Snapping and rolling with the kayak club

Snapping and rolling with the kayak club

By Caleb Motsinger

Upside down and underwater with my lower body squeezed into a tight kayak cockpit, the motions needed to right the boat seem counterintuitive as I struggle to flip up toward the oxygen my lungs craved.

Luckily, I was in the shallow end of Pulliam’s Pool and a spotter from the SIU Kayak Club was nearby in case I couldn’t right myself the way I’d been shown: by snapping my hips.

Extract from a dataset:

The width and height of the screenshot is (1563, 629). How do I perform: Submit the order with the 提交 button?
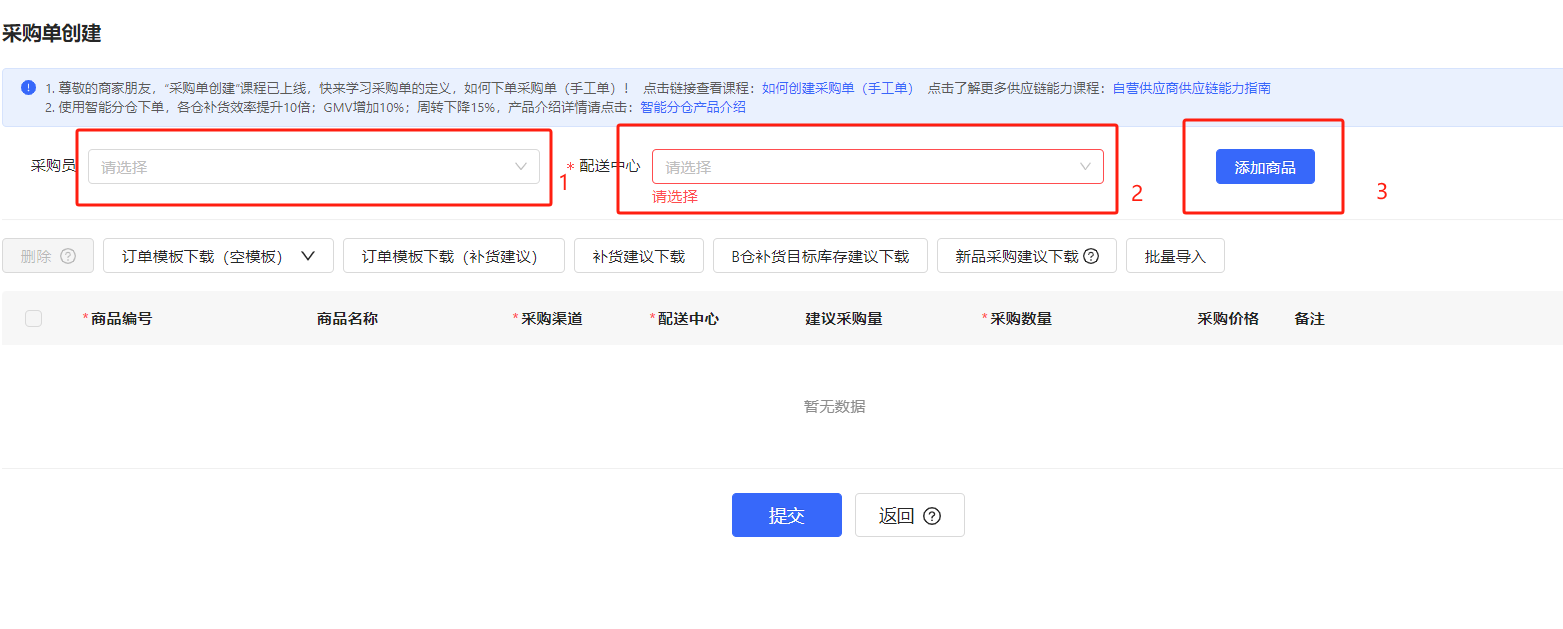tap(786, 515)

The ability to right the kayak when it flips is essential for anyone who wants to run a wild river, and the Kayak Club teaches those skills. The club meets at 7 p.m. each Thursday at the Pulliam Pool. Kayaks and gear are available, and club leaders don’t mind helping new members with their technique.

Advertisement

“Guys always want to use too much upper body,” said club president Alexis Irlam, a senior from Virginia studying outdoor recreation. “You snap your hips first, and then pull the rest of your body out of the water.”

Once you begin to treat the roll as a dance move of sorts, she said, you begin to use less power and more finesse.

Sarah Dorau, a junior from Muncie, Ind. studying blacksmithing and ceramics, said she scheduled her spring semester courses around the club’s meeting time. Dorau, a first-time visitor as well, said a summer whitewater-rafting trip prompted her to get into a kayak and onto the river as fast as possible.

“I loved the whitewater,” Dorau said. “The guys in the kayaks looked like they were having the most fun on the river.”

With spring on the way, club members are gearing up for trips down the St. Charles River in southern Missouri and Lusk Creek, an hour and a half west of Carbondale.

Before tackling whitewater rafting, first-timers should get some instruction.

Both Irlam and vice president Zach Thomas, a junior from Algonquin studying criminology, gave a brief tutorial on how to properly hold the paddle and eject yourself from the kayak if unable to roll it over.

Advertisement*

Promptly after the briefing, we were pushed into the pool for an evening of disorienting rolls and swimmer’s ear.

Whitewater kayaks differ from recreational and sea kayaks by their size and agile handling, which is ideal for navigating rapids. However, the possibility of ending up underwater means learning how to roll upright before attempting to brave whitewater.

The spray skirt, a watertight cloth wrapped around the kayak’s cockpit, hems inside to keep the water out once upside down. To squeeze my 6-foot-3-inch frame into a whitewater kayak is as much of a task as the roll itself, but excuses don’t flip kayaks.

Resilience proves to be the key to a successful roll. As each flip gets harder and sore muscles become a testament to a night with the Kayak Club, the ability to build one’s self up through trial and error helps detour future difficulties on the river in a way that only first-hand experience can.